Moving the data to another location (the archive) benefits IT; however, training users to change their behavior and look for this information in a new application (often with unique user interfaces and workflows) is often too cumbersome for broad adoption. To address these concerns, archiving vendors introduced features known as stubbing or shortcutting. This involves replacing the messages or attachments in users’ mailboxes with a pointer to the copy in the archive. From an end-user’s perspective, the email data is still accessible from Outlook, and yet they don’t run into their mailbox quota less often.
Stubbing Drawbacks
Stubbing isn’t without
its drawbacks, however. To understand the
impact on storage, you need a solid understanding of Exchange’s single instance
storage model. When a message is
delivered to multiple recipients within the same mailbox database (storage
group), the message body and attachments are only stored once, and the message
entry in each mailbox simply references the single copy of this data.
When a user modifies a message in their mailbox, Exchange creates a unique copy of the content and points the message in the user’s mailbox to that copy. As Exchange doesn’t provide any way to access the single-instance store of content, stubbing processes behave like end-user edits -- modifying messages on a mailbox by mailbox basis. If a message was sent to multiple recipients on the same mailbox database, but you only stub content for some of them, you actually increase not decrease storage by implementing stubbing. Furthermore, even though stubs may be small (typically <2K), as the stubbing process works through each mailbox, it is creating separate items in the single-instance store.
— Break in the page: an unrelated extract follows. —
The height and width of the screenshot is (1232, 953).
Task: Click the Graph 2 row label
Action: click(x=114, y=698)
Since many elements of Exchange and data management processes are impacted by the number of entries in the tables, not just their total size, the unwinding of single-instance storage in Exchange can be problematic. As it happens, however, Microsoft Office has a habit of updating attachment metadata when a user views the item, which in most environments means that single-instance storage is pretty much non-existent within Exchange. The more of these changes that are made in Exchange between backups, the longer an incremental backup of the mail system will take.
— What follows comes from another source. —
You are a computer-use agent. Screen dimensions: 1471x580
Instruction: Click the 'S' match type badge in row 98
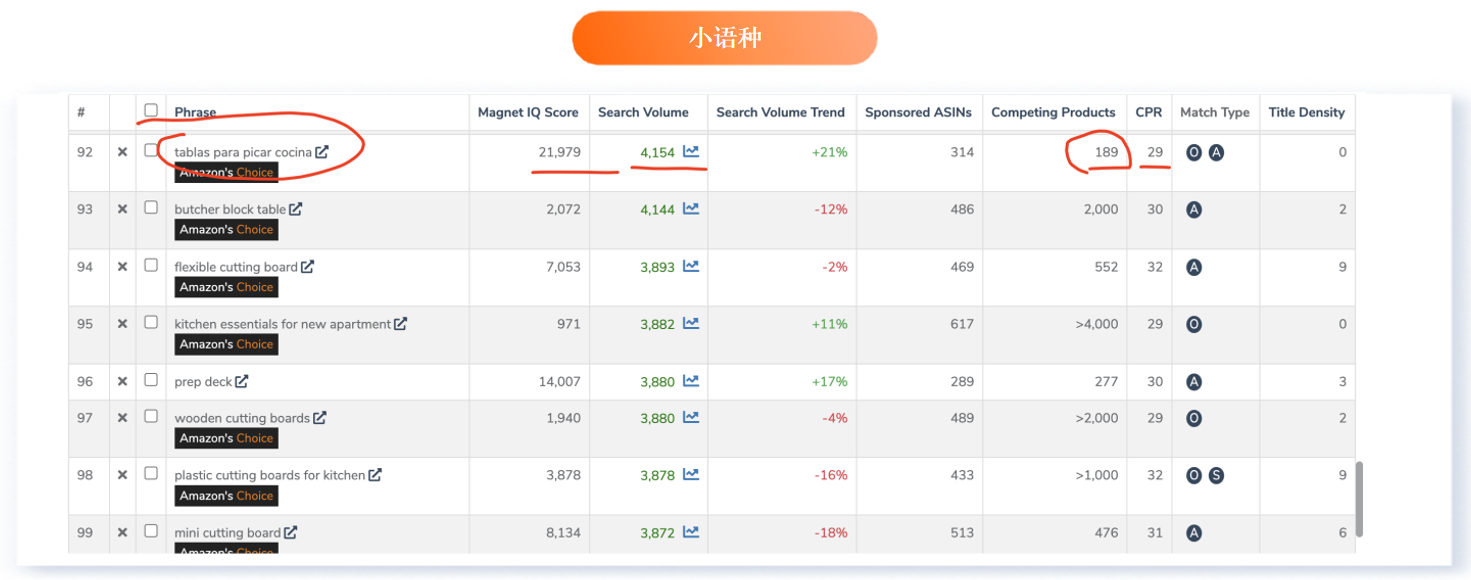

Microsoft’s answer to the storage management problem is to change Exchange 2007 to support dramatically larger mailboxes and to change the way backup processes work so that managing these larger mailboxes databases becomes more practical. While most firms that I’ve talked to plan to increase mailbox sizes with their conversion to Exchange 2007, few are creating the 1GB mailboxes that Microsoft touts.
Conclusion
Clearly,
stubbing is not the straightforward Exchange storage management solution that
some vendors would have you believe. That having been said, when implemented
properly, it can be a valuable tool to manage the growth of Exchange storage with
minimal impact on end-user behavior. In my next post, I’ll talk about four best
practices to make the most of stubbing in your organization.